Car passées les hésitations des premières semaines de ce qui avait été présenté comme une opération onusienne destinée à protéger les islamistes minoritaires de Benghazi [2] d’un carnage aux mains de l’armée libyenne, il est vite apparu que le général canadien Charles Bouchard [3], commandant l’aviation de l’OTAN lors de l’opération, avait reçu des ordres secrets de bombarder le régime jusqu’à son extinction complète. Depuis cette date, la Chine et la Russie, échaudées par leur accord irréfléchi à cette mission catastrophique, n’ont plus autorisé aucune opération armée émanant du Conseil de Sécurité de l’ONU, car il est difficile d’imaginer des coûts humains plus dévastateurs en morts, en réfugiés et en prisonniers des pires camps de concentration depuis l’époque nazie, comme nous l’a révélé la journaliste Sophie Langlois de Radio-Canada.

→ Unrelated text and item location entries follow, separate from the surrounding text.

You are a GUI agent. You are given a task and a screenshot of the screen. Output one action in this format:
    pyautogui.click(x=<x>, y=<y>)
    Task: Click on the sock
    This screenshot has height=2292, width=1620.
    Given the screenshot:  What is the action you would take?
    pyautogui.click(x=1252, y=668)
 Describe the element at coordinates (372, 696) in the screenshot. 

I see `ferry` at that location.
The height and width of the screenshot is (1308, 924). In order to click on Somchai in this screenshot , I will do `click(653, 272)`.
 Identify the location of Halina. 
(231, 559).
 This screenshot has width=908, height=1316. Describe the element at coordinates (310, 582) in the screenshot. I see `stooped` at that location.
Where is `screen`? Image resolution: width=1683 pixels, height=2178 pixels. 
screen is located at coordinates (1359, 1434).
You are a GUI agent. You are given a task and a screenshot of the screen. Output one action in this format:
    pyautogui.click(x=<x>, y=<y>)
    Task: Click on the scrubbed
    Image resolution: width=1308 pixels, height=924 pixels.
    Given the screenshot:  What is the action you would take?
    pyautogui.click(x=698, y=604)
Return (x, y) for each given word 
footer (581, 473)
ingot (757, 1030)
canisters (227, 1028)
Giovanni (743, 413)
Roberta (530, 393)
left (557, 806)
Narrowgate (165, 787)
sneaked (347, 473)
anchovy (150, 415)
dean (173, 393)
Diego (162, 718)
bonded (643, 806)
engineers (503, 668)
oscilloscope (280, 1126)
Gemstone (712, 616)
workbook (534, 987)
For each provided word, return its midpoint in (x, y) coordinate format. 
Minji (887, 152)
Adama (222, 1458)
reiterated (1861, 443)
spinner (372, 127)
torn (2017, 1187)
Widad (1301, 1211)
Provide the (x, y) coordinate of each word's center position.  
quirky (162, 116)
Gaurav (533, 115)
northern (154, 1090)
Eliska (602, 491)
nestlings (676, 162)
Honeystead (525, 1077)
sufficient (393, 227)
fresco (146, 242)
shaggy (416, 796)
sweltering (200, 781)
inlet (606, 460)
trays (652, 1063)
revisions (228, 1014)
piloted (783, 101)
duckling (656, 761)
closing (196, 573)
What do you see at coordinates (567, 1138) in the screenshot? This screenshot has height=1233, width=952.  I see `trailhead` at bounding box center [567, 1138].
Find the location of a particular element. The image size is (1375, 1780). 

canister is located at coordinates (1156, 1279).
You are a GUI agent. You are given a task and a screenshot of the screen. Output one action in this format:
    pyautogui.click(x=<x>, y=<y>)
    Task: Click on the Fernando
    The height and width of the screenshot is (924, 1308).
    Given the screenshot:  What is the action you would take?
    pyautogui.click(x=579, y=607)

Si BHL tente de se racheter une virginité en risquant sa vie pour filmer le combat désespéré des Kurdes, l’opération est hors de portée pour Weinstein.

La féministe Marilyn French écrivait dans la fascination du pouvoir [4] les mots suivants qui nous ramènent aux nombreuses prises de position par les APLP contre les bombes nucléaires :

« L’imagerie en question, comme la véhiculent films et romans, ne propose qu’un passé dépoussiéré, et ce passé tel qu’il était ne peut mener qu’au présent tel qu’il est. […] Mais de vision d’un avenir pour l’humanité, point. La réalité justifie suffisamment notre impression de vivre une époque perturbée où nous nous acheminons, frissonnants d’horreur, vers la fin du monde. Les peuples du XIVe siècle, affligés par des guerres incessantes et par la peste noire, croyaient eux aussi la fin du monde proche; toutefois ils manquaient des moyens de la provoquer. Nous les avons. Et rien, dans l’histoire de l’humanité, ne peut nous assurer qu’ils ne seront pas employés ».

Désolé de terminer sur une note aussi apocalyptique ma description de trois jours de rencontres qui ont permis d’envisager l’avenir avec plus d’optimisme, comme le proclamait le titre de ma présentation, copié sur celui de l’ouvrage sur Pierre Dansereau paru en octobre aux Presses de l’Université du Québec : L’espoir, malgré tout !


[1] « Ce film merveilleux, écrit Weinstein, montre le courage incroyable de BHL et la force de l’ancien président Sarkozy, tout en mettant en lumière l’inestimable leadership du président Barack Obama et de la Secrétaire d’État Hillary Clinton. » On croit lire un vocabulaire de propagande communiste chinoise des années 60 !

[2] Si on cherche des références sur les rebelles de Benghazi, on ne trouve sur google que celles sur l’assassinat de l’ambassadeur américain en 2012 pour lequel Hillary Clinton a été blâmée par les Républicains, mais À PEU PRÈS RIEN sur comment la doctrine Right to Protect (R2P) a entraîné les Nations-Unies à approuver une guerre dont les conséquences de nos jours se chiffrent encore en centaines de morts mensuelles. Les pouvoirs politiques semblent plus importants que les êtres humains…

[3] L’intérêt du complexe militaro-industriel dans l’opération s’est vite révélé par la nomination subséquente du général Bouchard à la tête de Lockheed Martin Canada qui cherche maintenant à vendre au ministre de la Défense canadien Sajjan des F-35, avions bombardiers furtifs, au coût de dizaines de milliards de $…

[4] Etude socio-historique de l’évolution de la condition féminine depuis les origines de l’humanité, l’analyse est fondée sur la relation dominant-dominé dans l’organisation sociale. Traduit en 1986 (titre original Beyond Power : On Women, Men, and Morals ), ce livre qui m’a été référé par la militante féministe Pascale Camirand, membre des Artistes pour la Paix, explore le patriarcat et la morale patriarcale à travers les siècles et comment le féminisme offre un cadre des choses différent qu’il faudra pour mettre en place un monde plus humain et un nouvel ordre socio-politique.